The Centers for Disease Control recently reported that the current measles outbreak — the worst in the United States in 25 years — has spread to 1,022 cases in 28 states since September. The overwhelming majority of these cases have occurred in New York State, where the outbreak is largely linked to parents who have chosen not to vaccinate their children. To date, more than 50 patients across the state, mostly children, have been hospitalized, with some landing in intensive care units.
We should not take this outbreak lightly or believe there is an easy medical fix. Measles, which is vaccine-preventable, is one of the most contagious viruses identified by science — 10 times more contagious than influenza — and once someone is infected, there is no treatment. It’s estimated that, if exposed to the virus, 90% of unvaccinated people will end up infected and, once infected, one in four people with measles will be hospitalized.
Beyond the severe flu-like symptoms, measles can lead to other illnesses, particularly in children, including pneumonia and encephalitis (swelling of the brain). In some cases it can be fatal for infants, pregnant women, and persons with otherwise weak immune systems. There is an overwhelming body of evidence that vaccines, including the measles, mumps and rubella vaccine (MMR), are safe and effective, and every year, millions of children and adults are given the MMR vaccine safely.
Unfortunately, many parents have been led to believe otherwise by anti-vaccine campaigners who have spread misinformation about vaccines through social media, handbooks and hotlines.
The only way to stop the outbreak is to make sure more children are vaccinated against measles. New York State policymakers must pass critical legislation, introduced by State Sen. Brad Hoylman of Manhattan and Assemblyman Jeffrey Dinowitz of the Bronx, which would eliminate non-medical exemptions from childhood vaccination requirements, including requirements for MMR.
Vaccine exemptions should only be permitted when a health-care practitioner determines that the vaccine would be medically inappropriate for the patient. Overuse of non-medical exceptions is jeopardizing public health.
With widespread vaccination, once-common childhood diseases like measles, whopping cough, diptheria and others have become rare in this country. Before a measles vaccine was introduced in the U.S. in the 1960s, the CDC estimates there were 3 to 4 million cases a year. The disease became largely preventable through two shots administered during childhood and was declared eliminated in the U.S, in 2000 by the CDC. However, the severity of the current outbreak puts our country at risk of losing our measles elimination status.

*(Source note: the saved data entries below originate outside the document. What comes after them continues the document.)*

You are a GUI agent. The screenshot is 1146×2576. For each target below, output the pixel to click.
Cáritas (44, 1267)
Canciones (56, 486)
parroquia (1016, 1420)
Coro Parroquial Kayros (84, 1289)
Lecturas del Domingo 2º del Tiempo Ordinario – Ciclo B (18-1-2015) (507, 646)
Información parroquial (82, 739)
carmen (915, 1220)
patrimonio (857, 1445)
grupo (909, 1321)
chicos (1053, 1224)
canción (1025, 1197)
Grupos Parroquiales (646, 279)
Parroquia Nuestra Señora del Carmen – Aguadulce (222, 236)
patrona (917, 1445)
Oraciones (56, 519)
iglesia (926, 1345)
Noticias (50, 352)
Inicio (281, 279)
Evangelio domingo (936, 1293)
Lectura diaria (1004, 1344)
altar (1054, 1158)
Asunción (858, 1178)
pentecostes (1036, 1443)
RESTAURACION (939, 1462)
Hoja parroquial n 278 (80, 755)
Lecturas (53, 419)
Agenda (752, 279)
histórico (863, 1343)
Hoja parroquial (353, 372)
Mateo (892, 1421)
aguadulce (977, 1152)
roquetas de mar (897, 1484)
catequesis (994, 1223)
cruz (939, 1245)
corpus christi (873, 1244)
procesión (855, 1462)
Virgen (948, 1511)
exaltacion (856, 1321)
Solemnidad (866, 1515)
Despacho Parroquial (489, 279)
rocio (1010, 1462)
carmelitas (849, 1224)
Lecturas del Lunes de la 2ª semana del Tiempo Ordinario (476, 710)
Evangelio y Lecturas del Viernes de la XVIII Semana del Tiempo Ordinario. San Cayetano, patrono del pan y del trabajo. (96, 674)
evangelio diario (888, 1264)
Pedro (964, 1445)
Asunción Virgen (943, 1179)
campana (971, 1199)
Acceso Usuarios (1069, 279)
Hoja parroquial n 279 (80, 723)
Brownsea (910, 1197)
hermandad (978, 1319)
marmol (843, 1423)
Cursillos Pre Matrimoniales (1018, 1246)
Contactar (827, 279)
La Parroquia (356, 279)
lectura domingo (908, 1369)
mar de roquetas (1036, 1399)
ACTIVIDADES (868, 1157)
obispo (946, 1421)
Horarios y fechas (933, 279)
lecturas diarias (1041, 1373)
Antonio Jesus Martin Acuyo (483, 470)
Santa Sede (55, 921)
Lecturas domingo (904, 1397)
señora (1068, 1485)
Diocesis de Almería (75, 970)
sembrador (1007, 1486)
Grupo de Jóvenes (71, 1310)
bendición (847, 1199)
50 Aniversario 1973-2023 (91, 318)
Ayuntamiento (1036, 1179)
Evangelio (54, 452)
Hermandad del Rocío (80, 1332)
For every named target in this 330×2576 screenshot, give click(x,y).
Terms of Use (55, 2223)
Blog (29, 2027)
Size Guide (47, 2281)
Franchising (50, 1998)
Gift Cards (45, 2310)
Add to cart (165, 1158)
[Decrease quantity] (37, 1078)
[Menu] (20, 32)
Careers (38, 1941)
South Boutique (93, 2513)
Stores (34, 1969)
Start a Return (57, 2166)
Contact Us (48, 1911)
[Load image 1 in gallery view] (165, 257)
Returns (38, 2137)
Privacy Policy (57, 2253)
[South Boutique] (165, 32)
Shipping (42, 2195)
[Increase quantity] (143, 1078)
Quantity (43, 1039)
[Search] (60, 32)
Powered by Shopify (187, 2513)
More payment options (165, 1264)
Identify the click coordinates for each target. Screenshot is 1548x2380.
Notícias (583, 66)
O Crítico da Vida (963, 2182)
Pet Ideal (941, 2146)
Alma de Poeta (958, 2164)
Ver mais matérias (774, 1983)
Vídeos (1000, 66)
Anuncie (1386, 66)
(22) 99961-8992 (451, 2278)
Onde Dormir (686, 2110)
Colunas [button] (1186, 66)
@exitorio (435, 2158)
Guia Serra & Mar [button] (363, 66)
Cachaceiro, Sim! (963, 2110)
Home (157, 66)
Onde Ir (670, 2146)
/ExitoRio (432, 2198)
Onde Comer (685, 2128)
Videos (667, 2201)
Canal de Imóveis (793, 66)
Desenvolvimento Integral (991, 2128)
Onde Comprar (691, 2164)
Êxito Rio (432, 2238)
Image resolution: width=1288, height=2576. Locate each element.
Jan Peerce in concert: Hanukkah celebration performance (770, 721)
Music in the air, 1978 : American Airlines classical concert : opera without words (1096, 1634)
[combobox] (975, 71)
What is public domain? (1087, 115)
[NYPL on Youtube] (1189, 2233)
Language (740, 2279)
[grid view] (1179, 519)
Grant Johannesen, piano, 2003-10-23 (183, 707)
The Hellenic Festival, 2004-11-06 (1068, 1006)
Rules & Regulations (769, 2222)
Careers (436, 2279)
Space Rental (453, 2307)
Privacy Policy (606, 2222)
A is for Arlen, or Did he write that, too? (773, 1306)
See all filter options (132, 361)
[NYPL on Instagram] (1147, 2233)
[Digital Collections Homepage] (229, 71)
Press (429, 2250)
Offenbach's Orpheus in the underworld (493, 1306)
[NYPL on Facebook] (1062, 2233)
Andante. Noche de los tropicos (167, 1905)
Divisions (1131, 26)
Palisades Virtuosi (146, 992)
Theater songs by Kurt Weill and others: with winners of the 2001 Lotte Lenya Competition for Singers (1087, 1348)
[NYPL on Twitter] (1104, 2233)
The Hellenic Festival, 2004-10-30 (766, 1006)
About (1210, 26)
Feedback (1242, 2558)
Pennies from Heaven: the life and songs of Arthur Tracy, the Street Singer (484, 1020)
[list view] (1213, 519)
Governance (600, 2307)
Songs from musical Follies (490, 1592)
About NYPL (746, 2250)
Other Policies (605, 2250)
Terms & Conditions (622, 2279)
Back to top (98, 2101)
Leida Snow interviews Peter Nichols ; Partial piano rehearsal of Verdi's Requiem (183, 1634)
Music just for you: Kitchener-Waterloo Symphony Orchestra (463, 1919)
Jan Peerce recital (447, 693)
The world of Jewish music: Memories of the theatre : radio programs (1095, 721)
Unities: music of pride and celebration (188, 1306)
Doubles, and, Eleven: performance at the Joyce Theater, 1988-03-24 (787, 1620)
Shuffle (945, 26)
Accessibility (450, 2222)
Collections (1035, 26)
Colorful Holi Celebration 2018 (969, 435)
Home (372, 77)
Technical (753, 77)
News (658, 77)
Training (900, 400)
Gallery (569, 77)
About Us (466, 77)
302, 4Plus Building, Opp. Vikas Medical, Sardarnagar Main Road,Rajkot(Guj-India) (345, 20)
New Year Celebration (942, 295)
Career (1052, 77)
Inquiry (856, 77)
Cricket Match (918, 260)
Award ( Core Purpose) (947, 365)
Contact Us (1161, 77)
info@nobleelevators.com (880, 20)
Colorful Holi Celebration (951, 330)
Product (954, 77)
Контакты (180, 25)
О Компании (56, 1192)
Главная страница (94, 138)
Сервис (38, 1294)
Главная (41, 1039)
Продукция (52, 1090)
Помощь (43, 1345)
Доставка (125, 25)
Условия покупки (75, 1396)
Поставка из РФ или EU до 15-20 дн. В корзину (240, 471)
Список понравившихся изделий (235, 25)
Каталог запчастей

In 2014, when a measles outbreak started at Disneyland in California, lawmakers in the state quickly introduced and passed legislation to prohibit religious and philosophical exemptions for vaccines. The outbreak was curbed and today schoolchildren in California must be vaccinated unless they have a medical excuse. Unfortunately, bills similar to California’s have languished in the New York legislature since January.
Our policymakers must pass this important legislation before the legislative session ends. It is an important step towards protecting all New Yorkers — including our vulnerable children — from this grave public health emergency.